Numerous states have TRAP laws on their books. Some of these laws were passed many years ago, while others are part of a recent wave of new TRAP legislation. This legislative session alone, forty-six TRAP bills have been introduced in seventeen states, the majority of which seek to require abortions to be performed in hospitals, ambulatory surgical centers, or by a physician with admitting privileges at a local hospital. Other bills were introduced that would require abortion facilities to be licensed by the state’s health department.

Of the forty-six TRAP bills introduced so far in 2006, three were enacted in South Dakota, Mississippi, and Pennsylvania. Mississippi’s new law deletes the repealer contained in the state’s existing TRAP statute. In 2005, Mississippi enacted a law requiring all abortion clinics where procedures are performed after the first trimester to be licensed as Level I or Level II abortion facilities. The existing statute contained a clause stating that the licensure requirement would be repealed on June 30, 2006. The new law eliminates this repeal date, and abortion clinics where second trimester abortions are performed must now continue to meet the licensing requirement. In South Dakota a bill was enacted that directs the Department of Health to promulgate rules for licensure of abortion facilities. The new South Dakota law states that all abortion clinics in South Dakota are required to be licensed under the Act. Finally, in Pennsylvania, the Governor signed a bill that requires abortion facilities to pay into an account in the state treasury called a "Patient Safety Trust Fund." The provision also requires abortion facilities to submit patient safety plans and report serious events, incidents, and infrastructure failures.

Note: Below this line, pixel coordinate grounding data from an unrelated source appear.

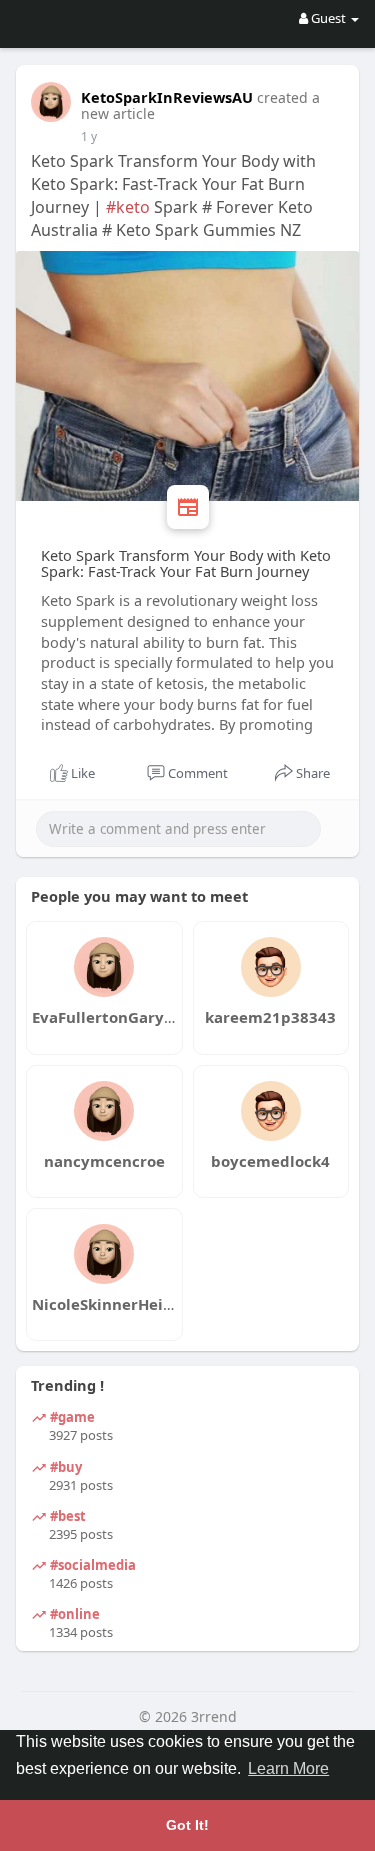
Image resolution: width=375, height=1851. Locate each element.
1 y (89, 136)
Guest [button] (328, 18)
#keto (128, 207)
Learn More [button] (288, 1768)
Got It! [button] (187, 1825)
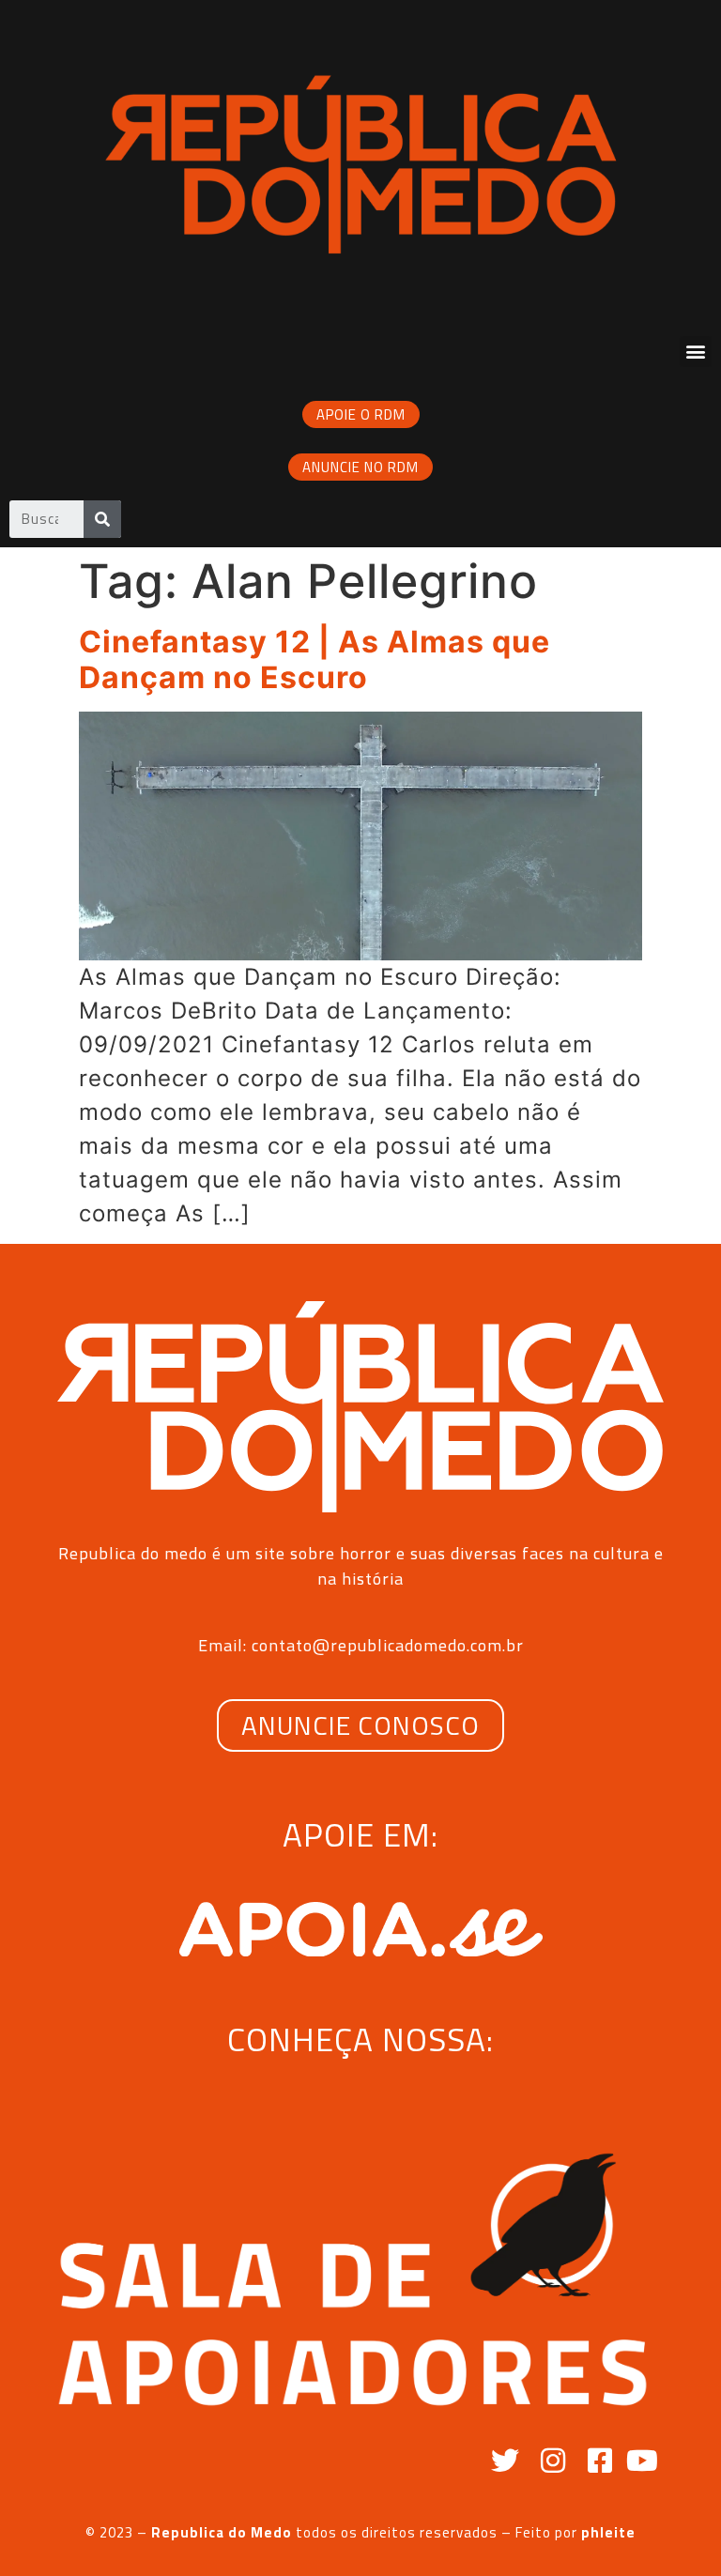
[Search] (102, 519)
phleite (608, 2532)
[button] (696, 351)
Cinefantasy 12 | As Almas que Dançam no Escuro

Notably, five other bills in Indiana, Georgia, Kansas, South Dakota, and Virginia passed at least one house before adjournment. The Indiana bill, which passed both houses before dying in conference, sought to challenge regulations promulgated by the health department in late 2005, which allowed pre-existing abortion clinics to grandfather out of the proposed regulatory clinical plant requirements. If the Indiana bill had passed, it would have potentially closed down every abortion clinic in Indiana not in compliance with the new physical plant requirements.

D. Reporting Requirements

Since January, the Center has tracked nineteen bills in eight states requiring providers to report abortion numbers to the various state departments of health. One such measure was vetoed by the Governor of Kansas. The Kansas measure would have required a physician to report to the Secretary of Health "detailed reasons" for terminating a pregnancy past 22 weeks gestation, as well as specific fetal anomalies found in an aborted fetus at any stage in development. Three measures passed one house in Maine, Oklahoma, and Virginia before adjournment. Each measure would have required physicians to report information such as the age of the patient, number of previous abortions, and gestational age of the fetus. A bill is still pending in Ohio which would require a physician to complete and submit to the Department of Health an individual abortion report for each abortion performed.

Other reporting measures were also enacted this session and are discussed in other sections of this report.

IV. FUNDING

A. Funding Crisis Pregnancy Centers

At the mid-year point, the Center has tracked twenty-nine bills introduced in twelve states to fund crisis pregnancy centers, anti-abortion organizations that often promise comprehensive medical advice and services but instead deliver anti-abortion propaganda. Since January, legislation to create funding for crisis pregnancy centers has been introduced in two forms: bills that allow for the sale of "choose life" license plates (specialty plates that bear an anti-abortion message), and bills that establish funding schemes to channel monies directly to crisis pregnancy centers.

Eleven bills in seven states have been introduced that attempt to establish choose life license plate schemes. Motorists who purchase the plates pay a fee above the cost of a standard license plate. The revenue generated from the sale is then funneled to crisis pregnancy centers. Georgia enacted such a provision, which will put the question of whether to sell such license plates before voters in November. Two bills were introduced in South Carolina and Maine that would allow motorists to purchase either pro-choice or anti-choice plates. Neither of these provisions moved before adjournment. The only license plate bill still pending this session is in New Jersey, which, if enacted, would allow the state to sell choose life plates.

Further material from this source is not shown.